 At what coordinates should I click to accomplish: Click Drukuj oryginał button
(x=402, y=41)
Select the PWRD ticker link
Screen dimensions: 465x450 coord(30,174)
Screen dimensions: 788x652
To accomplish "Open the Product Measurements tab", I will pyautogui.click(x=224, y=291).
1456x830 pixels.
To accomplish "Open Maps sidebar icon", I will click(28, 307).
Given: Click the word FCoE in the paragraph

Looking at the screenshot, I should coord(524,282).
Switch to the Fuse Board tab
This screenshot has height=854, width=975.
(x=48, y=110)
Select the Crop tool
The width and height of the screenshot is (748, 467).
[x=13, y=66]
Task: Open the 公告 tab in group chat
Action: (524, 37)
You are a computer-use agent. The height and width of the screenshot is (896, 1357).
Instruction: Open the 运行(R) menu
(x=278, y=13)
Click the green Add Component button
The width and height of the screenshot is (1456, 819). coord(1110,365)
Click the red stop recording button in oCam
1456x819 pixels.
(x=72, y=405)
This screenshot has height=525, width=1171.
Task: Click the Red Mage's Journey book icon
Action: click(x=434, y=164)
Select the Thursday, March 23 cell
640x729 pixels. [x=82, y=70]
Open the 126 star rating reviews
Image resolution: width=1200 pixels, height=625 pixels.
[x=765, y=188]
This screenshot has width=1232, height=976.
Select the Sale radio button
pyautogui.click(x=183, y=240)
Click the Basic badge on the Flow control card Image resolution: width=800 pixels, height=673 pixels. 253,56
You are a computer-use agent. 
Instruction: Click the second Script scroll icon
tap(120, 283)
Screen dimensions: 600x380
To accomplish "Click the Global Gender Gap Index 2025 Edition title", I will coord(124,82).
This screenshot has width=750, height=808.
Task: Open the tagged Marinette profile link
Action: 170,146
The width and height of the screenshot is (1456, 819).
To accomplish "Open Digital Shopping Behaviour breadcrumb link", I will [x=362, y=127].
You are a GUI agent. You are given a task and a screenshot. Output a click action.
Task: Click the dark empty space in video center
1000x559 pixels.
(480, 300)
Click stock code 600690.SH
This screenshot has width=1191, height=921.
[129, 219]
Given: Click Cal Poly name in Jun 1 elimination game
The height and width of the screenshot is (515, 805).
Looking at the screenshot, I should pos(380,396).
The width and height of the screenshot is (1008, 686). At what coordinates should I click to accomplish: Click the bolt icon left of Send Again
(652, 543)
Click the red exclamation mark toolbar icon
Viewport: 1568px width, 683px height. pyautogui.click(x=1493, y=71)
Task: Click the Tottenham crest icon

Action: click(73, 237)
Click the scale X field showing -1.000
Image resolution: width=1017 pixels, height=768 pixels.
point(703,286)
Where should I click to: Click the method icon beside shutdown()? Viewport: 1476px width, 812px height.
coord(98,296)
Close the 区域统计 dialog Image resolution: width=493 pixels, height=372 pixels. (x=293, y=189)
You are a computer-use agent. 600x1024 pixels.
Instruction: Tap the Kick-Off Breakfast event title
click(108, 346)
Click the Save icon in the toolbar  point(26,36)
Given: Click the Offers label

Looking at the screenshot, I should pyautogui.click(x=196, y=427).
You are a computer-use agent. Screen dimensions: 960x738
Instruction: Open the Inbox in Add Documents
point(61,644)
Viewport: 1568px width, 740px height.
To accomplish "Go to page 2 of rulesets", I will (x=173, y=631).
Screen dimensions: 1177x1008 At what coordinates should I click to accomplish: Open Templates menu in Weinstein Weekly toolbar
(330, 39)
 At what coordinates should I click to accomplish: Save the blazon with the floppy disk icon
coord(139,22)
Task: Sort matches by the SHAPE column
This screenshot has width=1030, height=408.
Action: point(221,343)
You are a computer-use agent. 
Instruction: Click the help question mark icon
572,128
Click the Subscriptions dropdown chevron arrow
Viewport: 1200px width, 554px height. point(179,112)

= TO DO =
Reproduce every line between the lines holding "Click the scale X field showing -1.000" and "Close the 区域统计", inclusive, keeping each request as it stands. Shift each click coordinate in the answers by adding 49 to both x and y.

= IN RESPONSE =
Click the scale X field showing -1.000
Image resolution: width=1017 pixels, height=768 pixels.
point(752,335)
Where should I click to: Click the method icon beside shutdown()? Viewport: 1476px width, 812px height.
coord(147,345)
Close the 区域统计 dialog Image resolution: width=493 pixels, height=372 pixels. (x=342, y=238)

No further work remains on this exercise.